Andrea Rossi plays the child. He is extremely impressive in the role. His chemistry with Kim Rossi Stuart is as lovely as it is heartbreaking. [i]The Keys to the House[/i] may not be earth-shattering, but it is a very good film.
June 26, 2005
This is the last in the accidental trilogy of movies I recently saw about bad fathers. I saw it a couple of weeks ago and have just a very sketchy memory of it at this point. It's the sort of film that held my attention in the theatre but left no lasting impression. The thing I remember about it most is that I walked in about a minute late and spent the rest of the movie fretting over what I might have missed. I hate hate HATE missing the beginning of movies, because even if I didn't miss anything significant, I always think I did. I wish there was a website which described, in detail, the first five minutes of every film for OCD-ish movie lovers like myself who keep wondering what they missed long after they leave the theatre.

[The previous paragraph initially contained a suggested name for the website. It was a very benign name, or so I thought. Just out of curiosity, I checked to see if a site by that name actually existed, and lo and behold, I was redirected to... a porn site. Just to make sure I'd typed it in right, I tried it two more times and ended up on two different porn sites. I'm not sure how to tactfully describe the first one, but the second and third had to do with hirsute women and interracial love respectively. Hopefully the spate of XXX popups which appeared immediately following my visit won't reassert themselves the next time I need to show my boss something on my laptop. Though he probably likes hirsute women.]

Drat. There I go rambling on uncontrollably again. Pithiness is overrated.

So let's see. There's this Italian guy named Gianni who has a 15-year-old son named Paolo. Paolo's mother died during childbirth and Gianni freaked out and left town, leaving another couple to raise him. Paolo has both physical and mental problems. He has thick glasses and a herky-jerky cane-assisted walk and although he often seems quite lucid, every once in a while his brain seems to go haywire and he starts behaving erratically. I don't know if this is a real disease that Paolo has or a made-up movie disease, but whatever the case, it requires that he regularly go to a German hospital for therapy.

Gianni, out of guilt for abandoning Paolo at birth, volunteers to accompany him on one of his trips and his adoptive parents agree.
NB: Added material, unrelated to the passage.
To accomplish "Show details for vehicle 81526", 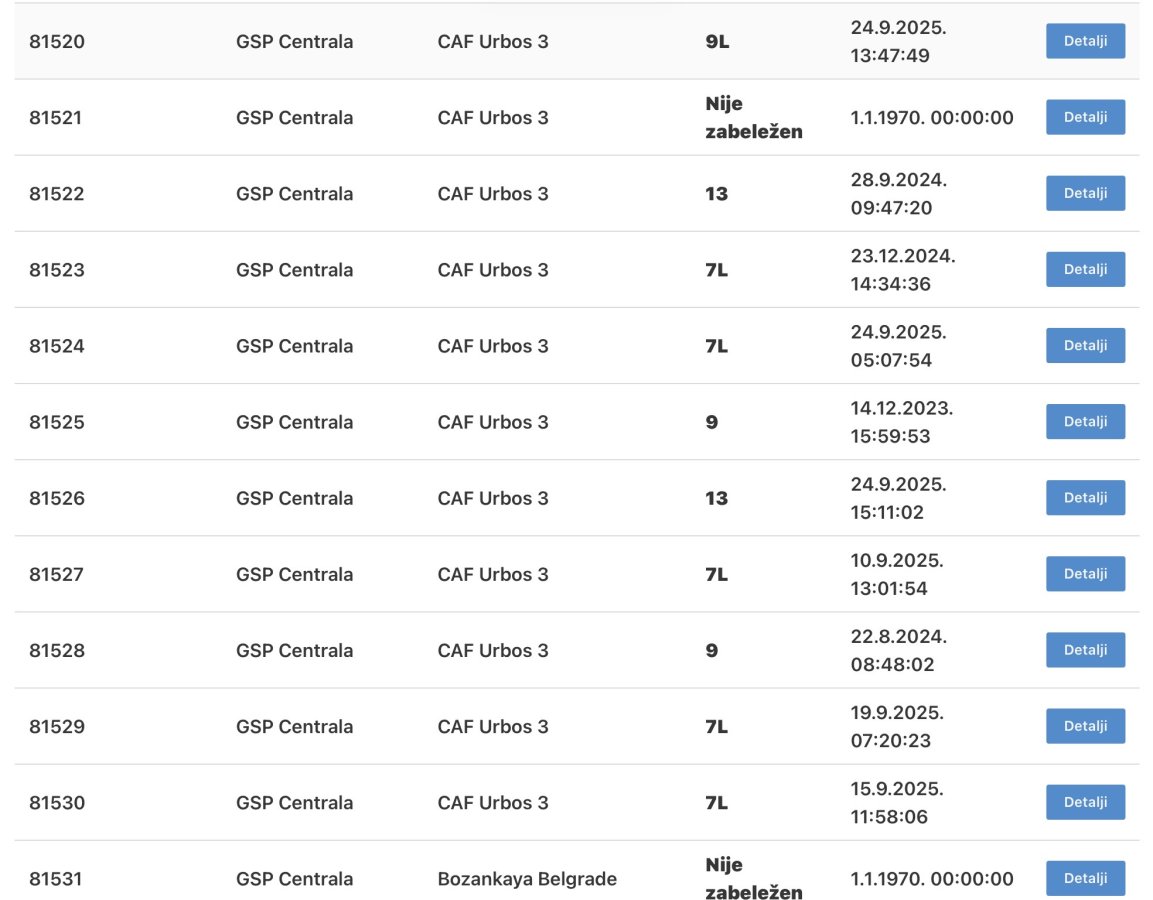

Things are awkward at first, with Gianni alternating between looking like he's embarrassed by his son and acting like he thinks he's going to break him every time he helps him change his shirt. Paolo is a very affectionate, smiley kid and takes to Gianni right away, despite having never met him before. Eventually, as you might imagine, Gianni is won over by Paolo's genuine warmth and the two start bonding. Awww.

Although the film is sort of predictable, it's hard not to be charmed by Paolo. And though the material has schmaltz written all over it, the sap-o-meter needle rarely sproings to unacceptable levels. I had a little bit of a problem believing Gianni's sudden transformation from deadbeat dad to father of the year, but that's just me. Maybe the key to Gianni's metamorphosis was all explained in the first 60 seconds while I was still out locking up my bike. If you happen to have seen it, please tell me what transpired so I can find something new to obsess about.